My Companion Always Wants to Talk On Her Own Life: Is It Time to Distance Myself?
Our friends with a woman, a person who's overcome many hardships, and I respect her for that. But, she's constantly blindsided in relationships. Her partner ended their marriage, and it was a huge shock. Many of her social circle vanished then, because they seemed drawn to the spouse. This surprised her. She made more effort in our friendship, probably understood more acutely the meaning of companionship.
Ongoing Issues In Relationships
Over the years, quite a few of her friends have disappeared leaving her certain of the reason. Her last employer turned on her, even though she had been very skilled at her work, and she left without knowing why things shifted.
Present Situation
In recent times, both of us retired so we're spending each other more, yet I realize my position in our friendship is as the audience. I open discussion points and she changes the talk toward what interests her. Politically, she holds unyielding views. I attempt to propose double-checking information and alternate views.
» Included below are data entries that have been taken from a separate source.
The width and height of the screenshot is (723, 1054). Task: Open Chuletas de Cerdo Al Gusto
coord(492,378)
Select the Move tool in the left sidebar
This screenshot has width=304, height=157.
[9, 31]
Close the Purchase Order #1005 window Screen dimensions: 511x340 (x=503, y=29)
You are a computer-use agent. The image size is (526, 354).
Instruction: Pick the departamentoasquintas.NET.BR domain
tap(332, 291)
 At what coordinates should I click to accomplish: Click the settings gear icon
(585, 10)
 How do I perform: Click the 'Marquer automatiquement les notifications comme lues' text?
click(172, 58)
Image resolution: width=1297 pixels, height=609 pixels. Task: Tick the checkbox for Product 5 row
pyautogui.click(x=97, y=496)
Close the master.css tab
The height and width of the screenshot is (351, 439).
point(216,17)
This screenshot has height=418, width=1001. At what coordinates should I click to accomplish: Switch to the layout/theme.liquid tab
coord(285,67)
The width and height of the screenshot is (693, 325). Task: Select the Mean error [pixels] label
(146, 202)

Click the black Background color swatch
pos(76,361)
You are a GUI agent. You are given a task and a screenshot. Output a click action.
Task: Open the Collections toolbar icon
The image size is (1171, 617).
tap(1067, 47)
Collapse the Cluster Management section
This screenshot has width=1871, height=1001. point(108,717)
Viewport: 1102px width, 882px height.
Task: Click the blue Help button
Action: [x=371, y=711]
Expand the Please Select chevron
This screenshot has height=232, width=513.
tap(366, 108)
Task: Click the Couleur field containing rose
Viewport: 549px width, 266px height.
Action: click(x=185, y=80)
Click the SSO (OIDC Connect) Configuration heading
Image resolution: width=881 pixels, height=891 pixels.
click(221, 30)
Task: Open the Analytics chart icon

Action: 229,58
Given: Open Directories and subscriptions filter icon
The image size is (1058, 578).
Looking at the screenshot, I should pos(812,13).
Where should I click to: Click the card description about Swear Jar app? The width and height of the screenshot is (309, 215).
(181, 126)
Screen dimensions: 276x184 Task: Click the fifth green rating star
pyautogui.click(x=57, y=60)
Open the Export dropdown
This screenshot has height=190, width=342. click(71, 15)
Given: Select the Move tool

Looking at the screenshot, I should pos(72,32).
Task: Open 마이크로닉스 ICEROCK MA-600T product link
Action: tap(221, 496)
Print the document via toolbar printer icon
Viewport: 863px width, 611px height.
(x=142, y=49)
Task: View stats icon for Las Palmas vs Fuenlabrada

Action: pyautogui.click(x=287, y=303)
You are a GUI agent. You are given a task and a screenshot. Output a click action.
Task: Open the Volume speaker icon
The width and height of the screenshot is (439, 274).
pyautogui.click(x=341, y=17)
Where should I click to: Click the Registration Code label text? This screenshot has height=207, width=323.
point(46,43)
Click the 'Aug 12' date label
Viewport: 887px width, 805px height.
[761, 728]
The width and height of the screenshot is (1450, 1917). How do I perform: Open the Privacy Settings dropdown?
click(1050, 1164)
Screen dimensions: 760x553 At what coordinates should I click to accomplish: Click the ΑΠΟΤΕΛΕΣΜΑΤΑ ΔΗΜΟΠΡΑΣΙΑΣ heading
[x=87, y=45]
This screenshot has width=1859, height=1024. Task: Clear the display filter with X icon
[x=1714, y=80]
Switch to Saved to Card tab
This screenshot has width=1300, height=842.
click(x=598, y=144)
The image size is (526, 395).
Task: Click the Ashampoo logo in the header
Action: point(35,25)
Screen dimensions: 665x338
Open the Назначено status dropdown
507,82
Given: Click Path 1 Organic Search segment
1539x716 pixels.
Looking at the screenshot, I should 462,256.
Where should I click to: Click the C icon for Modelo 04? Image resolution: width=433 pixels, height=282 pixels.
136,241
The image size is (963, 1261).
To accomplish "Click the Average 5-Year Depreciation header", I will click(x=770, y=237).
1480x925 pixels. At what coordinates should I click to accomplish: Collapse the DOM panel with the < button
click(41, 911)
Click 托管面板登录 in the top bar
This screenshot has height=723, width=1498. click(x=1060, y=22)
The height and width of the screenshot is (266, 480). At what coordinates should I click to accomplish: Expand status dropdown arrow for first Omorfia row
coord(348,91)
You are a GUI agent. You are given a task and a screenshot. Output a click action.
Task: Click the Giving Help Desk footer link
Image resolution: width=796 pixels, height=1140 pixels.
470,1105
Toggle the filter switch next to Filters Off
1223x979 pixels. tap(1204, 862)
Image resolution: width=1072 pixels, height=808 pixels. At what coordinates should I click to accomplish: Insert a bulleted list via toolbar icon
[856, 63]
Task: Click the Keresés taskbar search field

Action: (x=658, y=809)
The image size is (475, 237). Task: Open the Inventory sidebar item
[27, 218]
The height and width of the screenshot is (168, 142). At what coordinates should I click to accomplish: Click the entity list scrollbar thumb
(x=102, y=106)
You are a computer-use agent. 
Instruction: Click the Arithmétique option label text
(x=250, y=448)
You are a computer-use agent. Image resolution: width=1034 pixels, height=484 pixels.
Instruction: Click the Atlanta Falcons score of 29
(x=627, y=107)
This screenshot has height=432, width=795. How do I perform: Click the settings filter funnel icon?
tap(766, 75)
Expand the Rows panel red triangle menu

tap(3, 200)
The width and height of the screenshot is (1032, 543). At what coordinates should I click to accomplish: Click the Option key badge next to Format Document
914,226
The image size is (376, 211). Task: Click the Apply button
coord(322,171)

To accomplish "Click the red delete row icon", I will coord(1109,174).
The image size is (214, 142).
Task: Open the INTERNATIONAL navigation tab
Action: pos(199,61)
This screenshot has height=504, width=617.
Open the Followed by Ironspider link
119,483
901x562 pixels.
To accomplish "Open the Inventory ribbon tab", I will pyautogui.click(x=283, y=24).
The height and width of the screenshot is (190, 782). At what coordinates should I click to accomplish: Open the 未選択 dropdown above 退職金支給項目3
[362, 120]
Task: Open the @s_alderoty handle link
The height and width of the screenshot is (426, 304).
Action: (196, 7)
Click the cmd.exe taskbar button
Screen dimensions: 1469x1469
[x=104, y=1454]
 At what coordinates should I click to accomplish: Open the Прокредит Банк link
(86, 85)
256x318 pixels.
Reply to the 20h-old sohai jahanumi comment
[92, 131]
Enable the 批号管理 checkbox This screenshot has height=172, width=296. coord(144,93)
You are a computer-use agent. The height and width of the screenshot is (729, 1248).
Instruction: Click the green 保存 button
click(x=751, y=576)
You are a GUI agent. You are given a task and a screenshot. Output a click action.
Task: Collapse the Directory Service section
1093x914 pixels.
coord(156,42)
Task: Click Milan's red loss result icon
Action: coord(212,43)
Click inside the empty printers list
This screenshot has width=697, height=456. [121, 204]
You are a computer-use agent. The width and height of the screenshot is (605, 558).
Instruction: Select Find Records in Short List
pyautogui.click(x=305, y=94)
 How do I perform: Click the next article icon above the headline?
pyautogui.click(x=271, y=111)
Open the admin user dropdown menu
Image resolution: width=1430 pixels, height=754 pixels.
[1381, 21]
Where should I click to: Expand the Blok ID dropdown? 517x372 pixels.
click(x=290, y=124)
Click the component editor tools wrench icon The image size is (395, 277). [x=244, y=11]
She's been arranging a trip abroad I've visited many times even called home previously. I tried to share insights, but this was unappreciated. She essentially only wanted my agreement with her plans. I have returned from four weeks in that country and she wants to reconnect, however, I hesitate.
Evaluating the Situation
I am unwilling to act as a friend who abandons suddenly without explanation, but I don't think she can grasp the consequences of how she acts on my self-esteem. Currently, I find myself in pulling back. How should I proceed?
Potential Solutions
One option is to end things abruptly, however, that approach is rarely the peaceful resolution we imagine. But confrontation aiming for resolution requires bravery and readiness from both people.
Professional advice indicates using a useful conflict resolution tool:
"Step one requires explaining the usual pattern when you talk. This needs to be based on facts and basically what a recording device would replay. The second is to express how this leaves you feeling. Ideally, there's no argument here. Emotions are your feelings, after all. Step three is to ask how the two of you can shift the pattern between you."
Keep in mind your friend holds perspectives, meaning you must to stay open to acknowledge it. One effective method is telling your friend:
"Please share your thoughts and I'm going to listen without interrupting for a set time."It's remarkably effective in fostering understanding.
Closing Considerations
This person could ignore all you say, since certain individuals cling to a self-protecting mindset: they have a version regarding their experiences they won't let go of since their identity relies on it and it's all they trust. This poses a challenge because there's no clear path here, only cul-de-sacs. Yet she could at first react this way before reflecting about what you've said. If a resolution isn't found an agreement, you'll have peace from having been truthful.